Another year, another Black Hat! I’ve been attending Black Hat for several years. This year I’ve been reflecting on what made the event unique for engineers and executives alike, and where these two groups have opportunities to work together.
A couple of things I heard mentioned by engineers at our booth included how they use Censys for straightforward location / protocol use cases as well as the more exotic 4-byte wildcard searches that surface proprietary protocols that attackers use to evade detection. Practitioners who attended the certification sessions (i.e. the two-day training on Hacking Cloud Infrastructure) also mentioned using Censys to do things like subdomain research in their courses. One of the most interesting research queries I heard last week was actually with Proofpoint’s Senior Threat Researcher Greg Lesnewich, who demoed how they leverage Censys to address phishing campaigns.
Risk v. Risks
One particular conversation, however, stands out to me. I was talking to one of the white hats in my network (don’t ask about his past), and he slipped into the conversation that he was running Windows NT on a Nintendo Wii. When I told him I hoped it wasn’t internet-facing, he smiled and said ‘PowerPC exploits for NT never went mainstream’. He appeared to not have considered the possibility of a hack against him or the attendant issues of an attacker getting access to his network.

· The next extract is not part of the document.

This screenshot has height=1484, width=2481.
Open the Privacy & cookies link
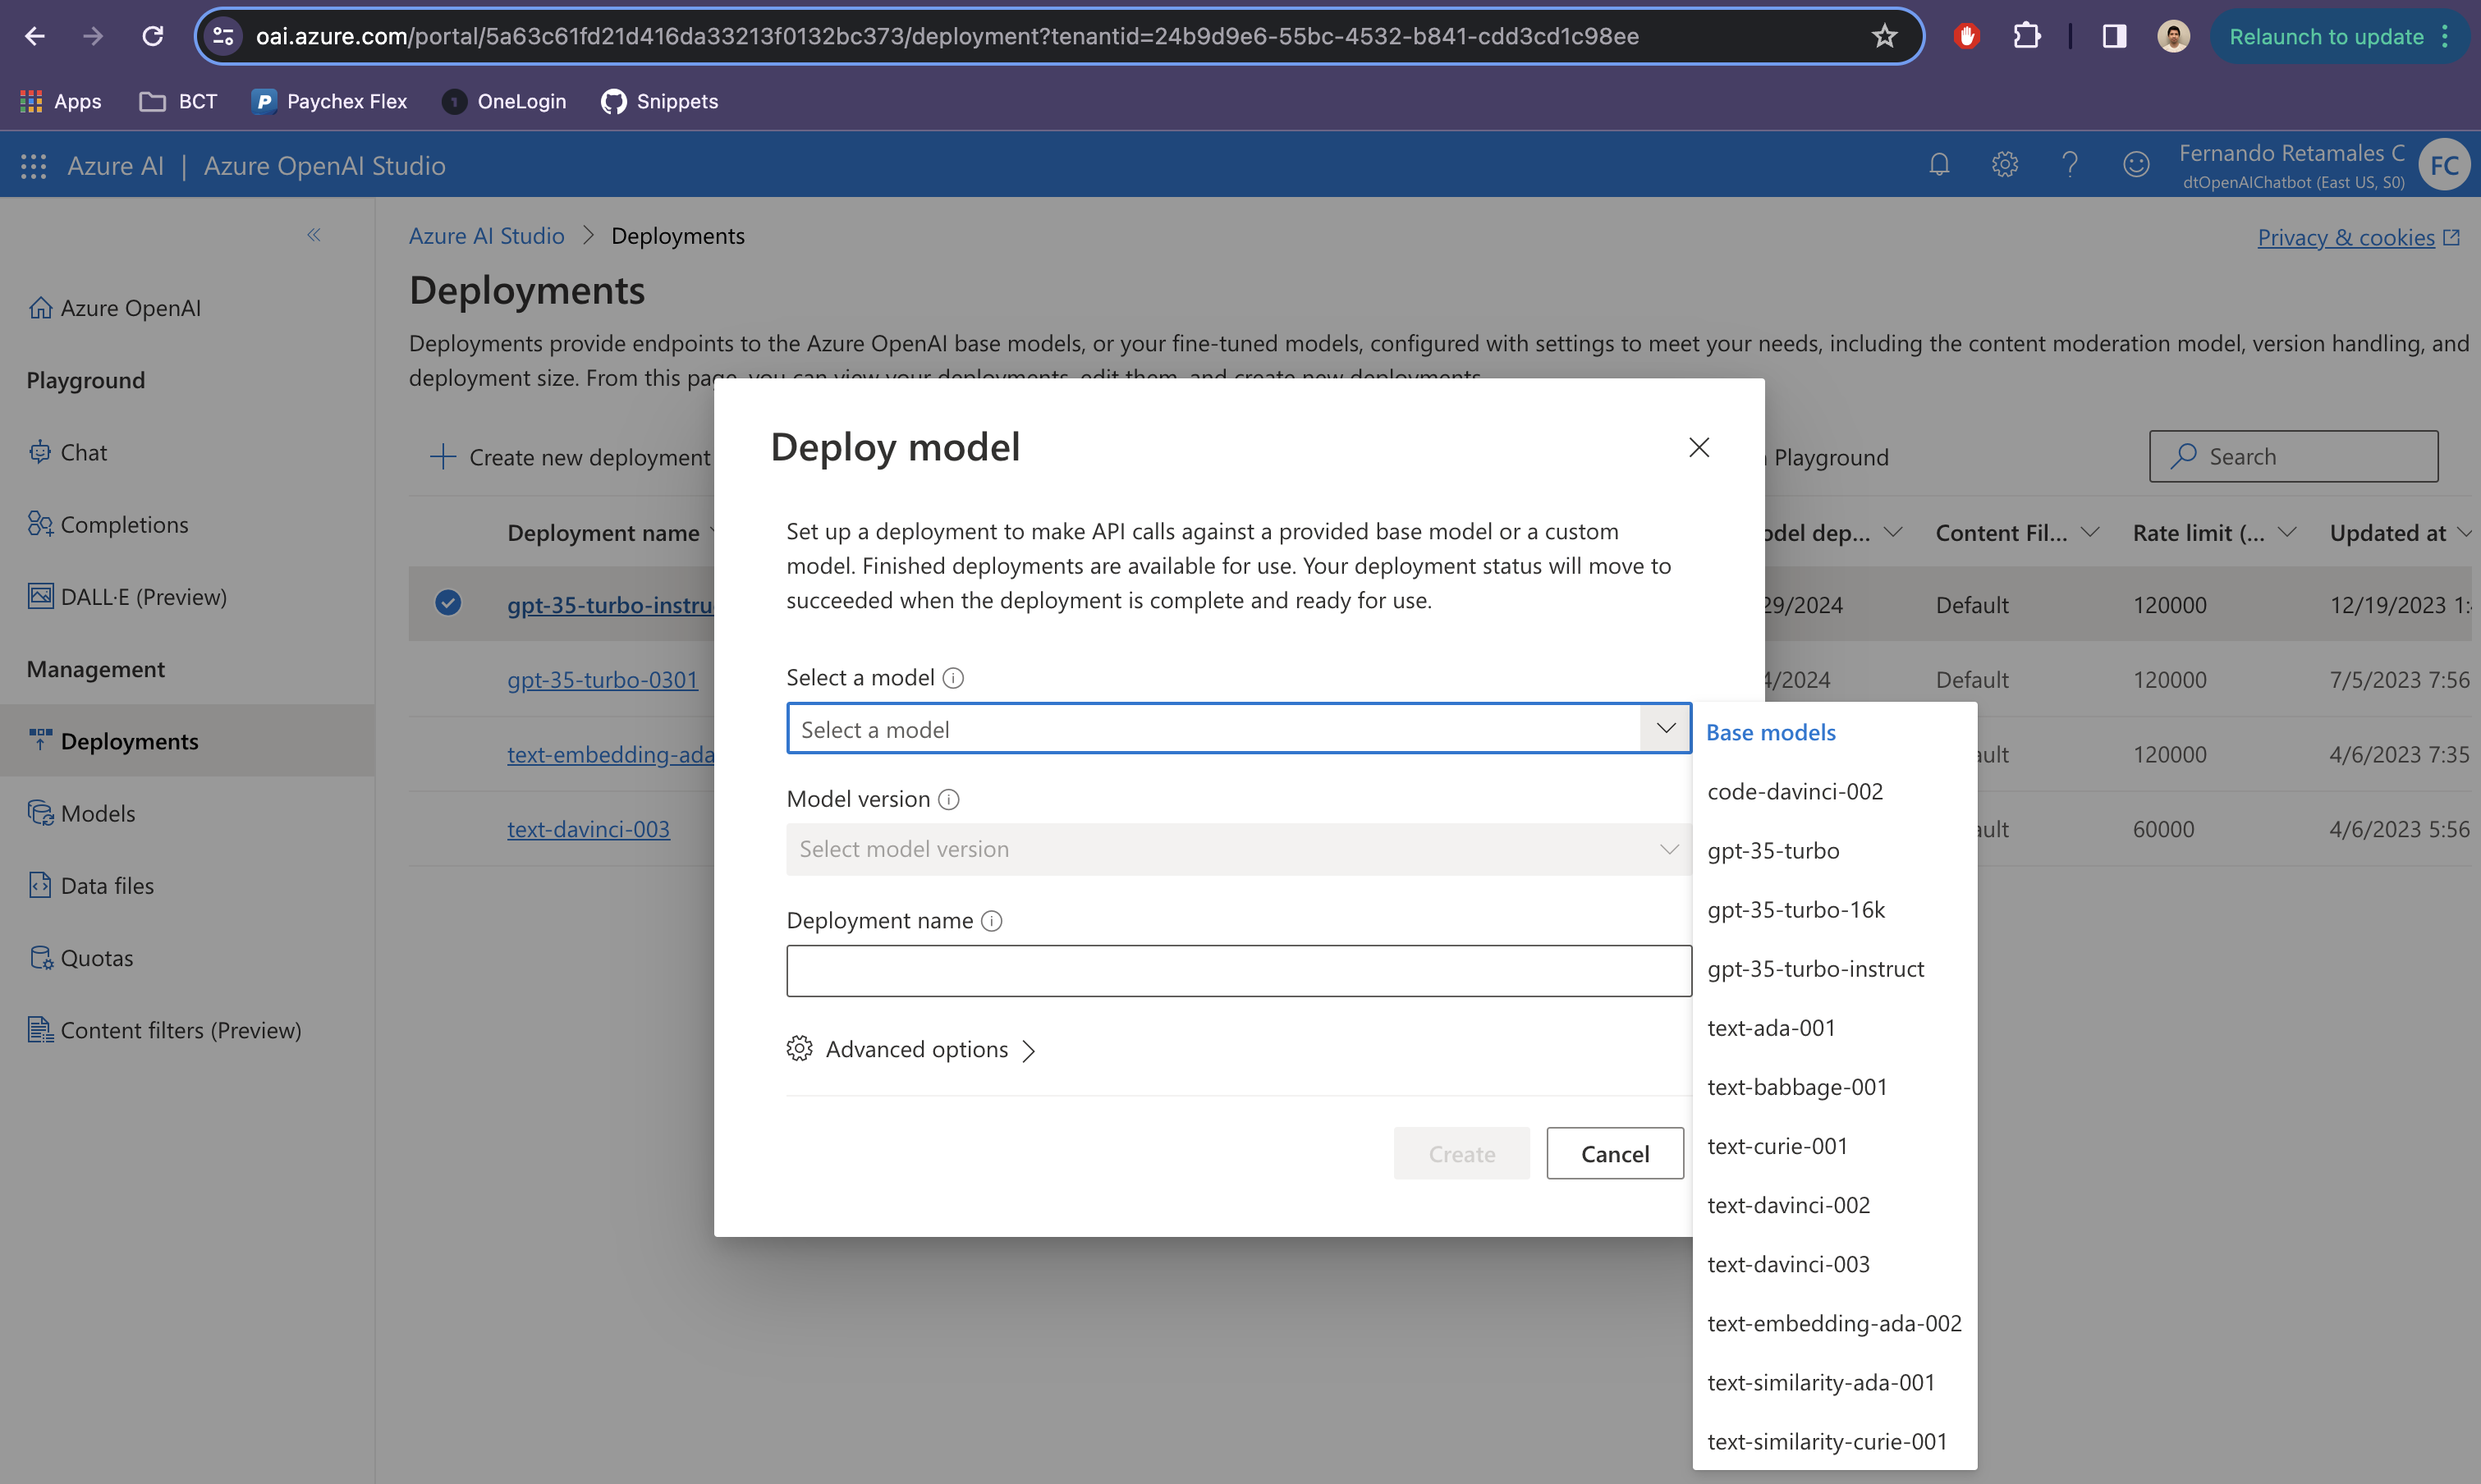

From that perspective, I started musing about how our community thinks about risks (plural) versus Risk (singular) appetites.
For those in the cybersecurity field, risks (plural) take on different meanings based on the color of your hat. Good guys see risks as responsibilities, while threat actors view them as currency and opportunity. Grey hats view risks as fun experiments with potential value. However, at a higher level, Risk becomes an executive problem with significant urgency and visibility.
Gaining Actionable Risk Insights
This is why Censys is such a compelling proposition to me. Its dataset, utilized by hundreds of thousands of threat hunters and researchers, provides the most comprehensive record of the internet. However, Censys External Attack Surface Management (EASM) goes beyond data – it performs Risk (singular) functions. The internet is the substrate by which you do business, but it’s also the route directly into your network for malicious actors. Censys EASM presents this as usable, actionable risk insights. Imagine visualizing your infrastructure as a quantifiable risk, enabling you to track changes in your risk profile over time. This information is crucial for business continuity reports, risk functions, and executive discussions.
I talked about this with a lot of people at Black Hat, and it was interesting to see their agreement. One executive even emphasized the importance of prioritizing remediation for internet-facing assets, but expressed concerns about the visibility of those devices.
The Limitations of Traditional IT Tools
To this end, our Director of Solutions Engineering Tony Wenzel spoke at Black Hat on the “‘Limitations of Traditional IT Tools,” specifically the limitations in our current technology stacks to discover risks in shadow IT or unknown cloud accounts. Current standalone tools like Vulnerability Management, Cloud Security Posture Management, Cyber Asset Management, and Security Rating Systems can’t provide anything like the requisite visibility. Only when these tools are integrated with an EASM solution like Censys can you truly harness the complete scope of discovering and prioritizing risks and Risk.
Ultimately, when risks transition into the overarching concept of “Risk,” we create a more effective bridge between technical and executive functions. This integration is essential, and it’s something that everyone should be doing.
If you missed any of the sessions at Black Hat Europe, recordings are currently available on-demand on their website.